— start of SOURCE PASSAGE —

2. Double Ignorance. Suppose both buyers and sellers of used cars are ignorant: No one can distinguish between lemons and plums. Would you expect the market to be dominated by lemons? Illustrate with a completely labeled graph.

3. Groucho Club. Consider a classic quip from Groucho Marx: I won t join any club that is willing to accept me as a member. Suppose Groucho wants to associate with high-income people (the higher the income the better) and everyone else has the same preferences as Groucho.

a. Use the notion of adverse selection to explain this quip.

b. Relate the quip to the adverse-selection problem.

4. Purchasing a Fleet of Used Cars. You are responsible for buying a fleet of 10 used cars for your employees and must pick either brand B or brand C. For your purposes, the two brands are identical except for one difference: Based on your experience with the two brands, you figure that 50 percent of B cars in the market are lemons and only 20 percent of C cars in the market are lemons. You are willing to pay $1,000 for a known lemon and $3,000 for a known plum. If the price of B cars is $1,800 and the price of C cars is $2,200, which brand of car should you pick?

— end of SOURCE PASSAGE —
— start of COLLECTED DATA —

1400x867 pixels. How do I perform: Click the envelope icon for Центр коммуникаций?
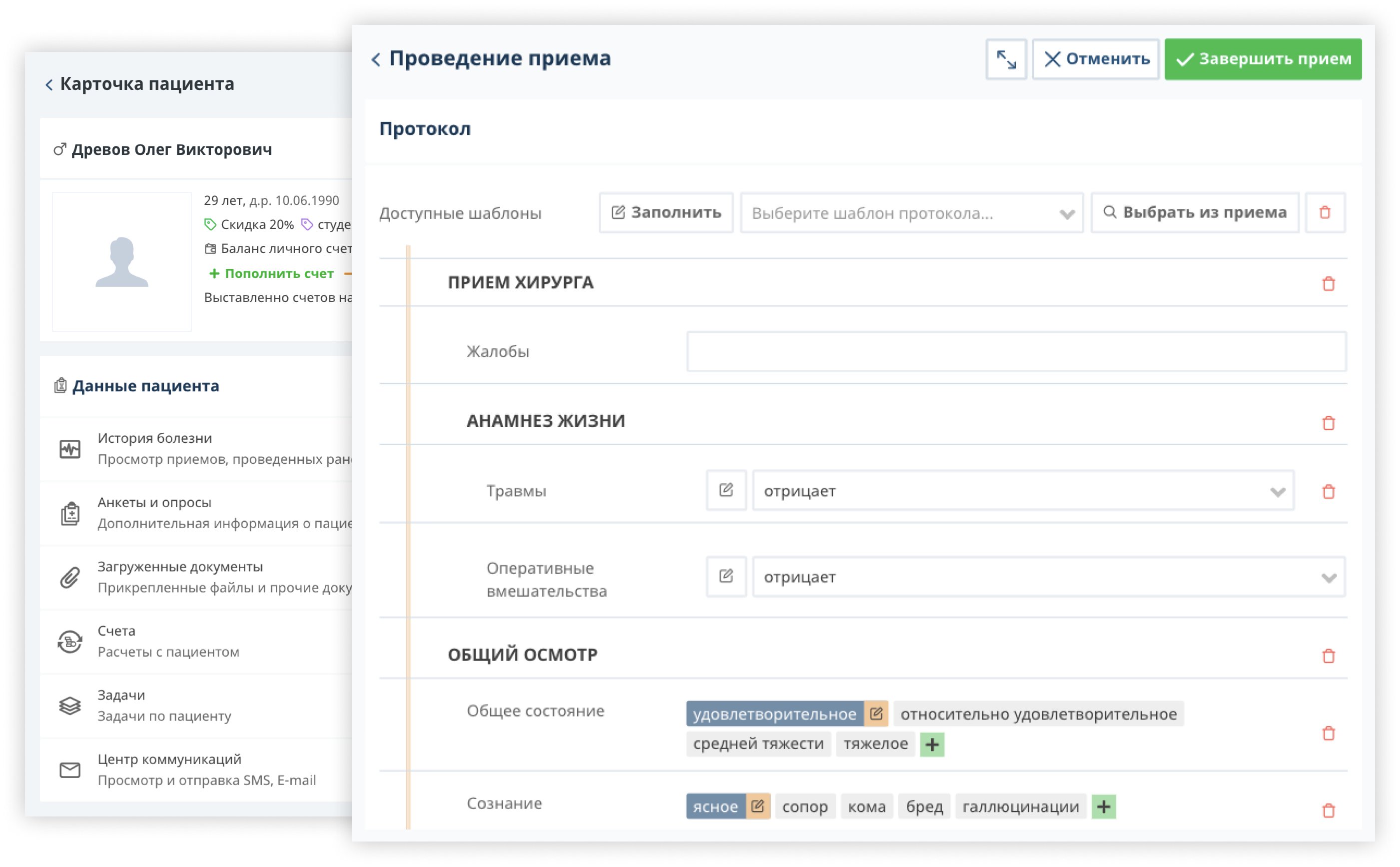point(70,770)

— end of COLLECTED DATA —

ACTIONS TO TAKE »
**1)** Reproduce the stretch of the economics exercises from "b. Relate the" through "should you pick?".
**2)** In the economics exercises, what percentage of brand C cars in the market are figured to be lemons?
The lines have no connection to the economics exercises.

SOLUTIONS »
**1)**
b. Relate the quip to the adverse-selection problem.

4. Purchasing a Fleet of Used Cars. You are responsible for buying a fleet of 10 used cars for your employees and must pick either brand B or brand C. For your purposes, the two brands are identical except for one difference: Based on your experience with the two brands, you figure that 50 percent of B cars in the market are lemons and only 20 percent of C cars in the market are lemons. You are willing to pay $1,000 for a known lemon and $3,000 for a known plum. If the price of B cars is $1,800 and the price of C cars is $2,200, which brand of car should you pick?

**2)** 20 percent.